Consent regulations in online transactions are slowly changing from not addressed at all, to assumed consent unless action is taken, to opt-out, and then the highest level of consent protection, which is documented expressly such as “I agree” or “opt in”. In direct documentation framework such as opt-in, a consumer must request to receive communication. Canada passed into law on December 15, 2010 the Canada Anti-Spam Legislation (CASL) which came into effect July 1, 2014. CASL not only prohibits all commercial electronic messages that are not sent without express, documented “opt in” permissions, but the law also outlines enforcement and penalties. This is a law with teeth.
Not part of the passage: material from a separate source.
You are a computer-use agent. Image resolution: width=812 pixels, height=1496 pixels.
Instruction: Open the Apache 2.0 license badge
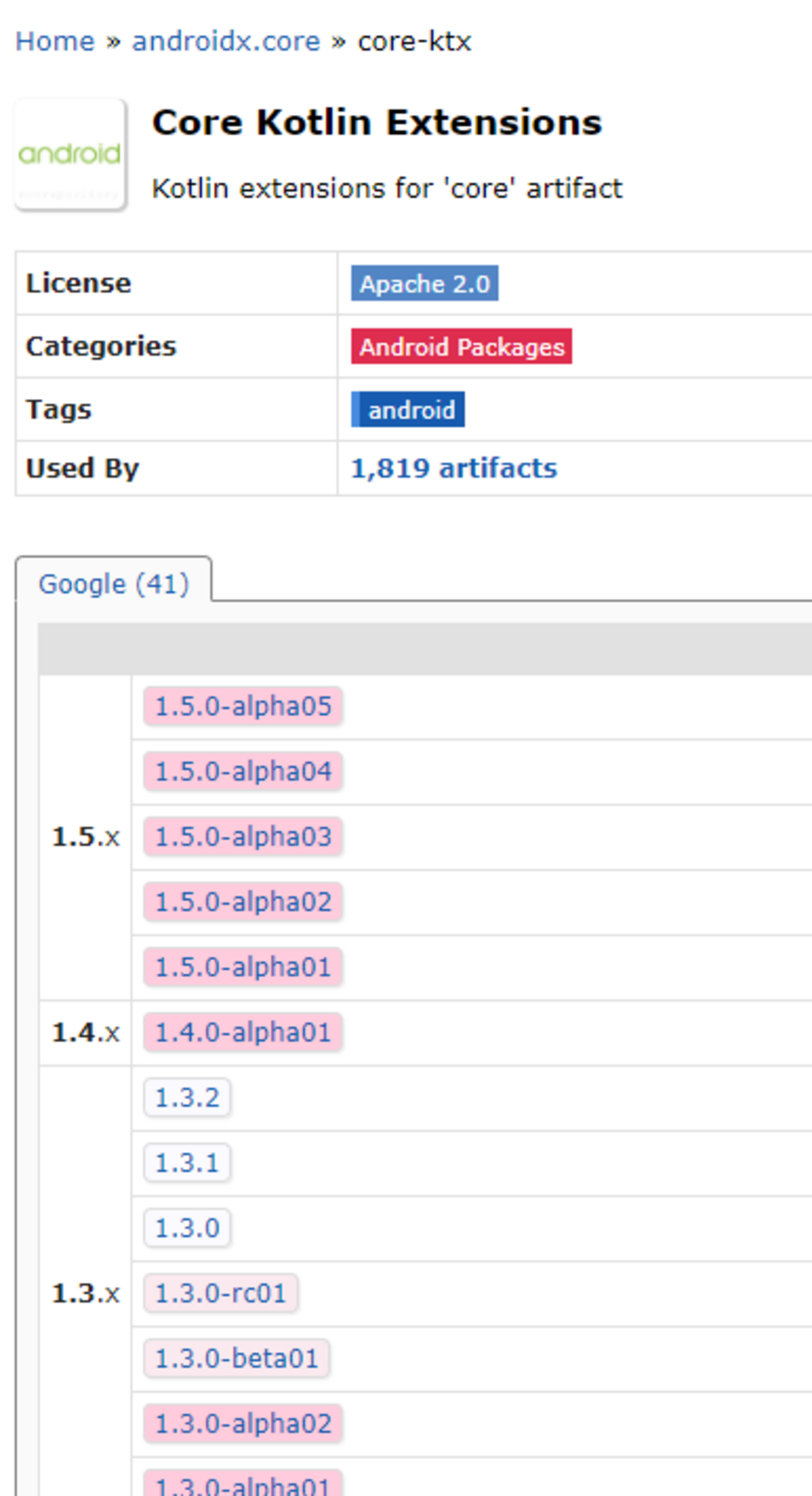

Individuals or businesses that send or help send commercial messages to anyone in Canada is subject to CASL. Company employees or agents may be held personally responsible and subject to actual or statutory damages of $200.00 for each violation, up to a maximum of $1 M for individuals and $10 M for corporate entities.
In line with the values of the company regarding information security, privacy, and respect for local legislations, Trulioo chooses to comply with the CASL regulation for all communication.